Taking a divergence
What’s happening in the general economy deserves some attention, says Richard Brock. Here's his viewpoint on the matter.
By Richard Brock
Allow me to diverge from writing about the grain markets for once. What’s happening in the general economy deserves some attention and my viewpoint is likely quite different from the majority.
From mid-February to mid-March, the S&P500 futures declined by 10% in value. One of the biggest corrections in recent years. Many investors retirement funds have declined 5% to 10% during that timeframe. The news has been negative. But let’s remember that the only news that really sells is negative news.
Many economists look at the price of copper as an indicator of how well the economy is doing. Since January 1 copper prices are up 22%. From five years ago copper prices are up 144%.
Copper is used in many areas of construction including electronics, plumbing, automobile components, electric motors—and the list can go on and on. There is a reason copper demand is a leading indicator of where an economy is headed.
Since mid-January crude oil prices are down 15%. Gasoline and diesel fuel prices have also plummeted. This alone will help stimulate economic growth. Jobs are being created in industry—just not in the government. Many universities, anticipating a cut in funding, have established hiring freezes. Undoubtedly some sectors of the economy are going to be under pressure. But industry and agriculture are not in that camp.
Technical buy signals indicating a bottom
Not everyone believes in technical signals in a market. I do and so do many other market analysts. In the second week of March the S&P500 established a major five-wave technical buy signal. They’re not 100% reliable but under the current conditions, I would put 70% reliability on this one. Crude oil also established a five-wave technical buy signal at about the same time. There are flashing lights in many markets that trends are turning.

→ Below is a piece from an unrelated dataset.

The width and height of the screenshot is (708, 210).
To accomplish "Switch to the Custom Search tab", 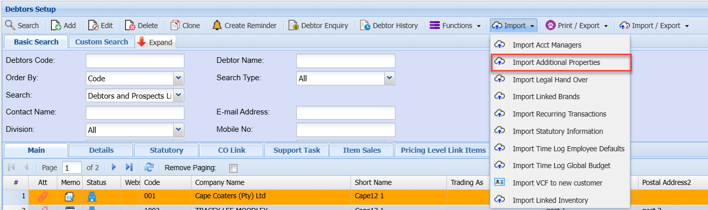I will pyautogui.click(x=102, y=42).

The news is always the most bullish at tops and the most bearish at bottoms. News over the last month and a half has almost all been bearish. The average person does not handle change well. We’re going through some very major changes and particularly for people employed in the government, many of whom are there because they do not like change and do not like pressure, are having difficulties with what is happening in our economy right now. Granted, a lot of changes are happening quickly. But this is the way markets normally work. Emotions are high at every major top and at every major bottom. Here are a couple of bold predictions:
The energy market is making a temporary bottom. Risk on the downside is minimal. Fuel for spring and summer should be bought.
The Dow Jones Industrial is also making a bottom. The correction is likely over. Anticipate a stronger stock market for the next several months.
We shall see.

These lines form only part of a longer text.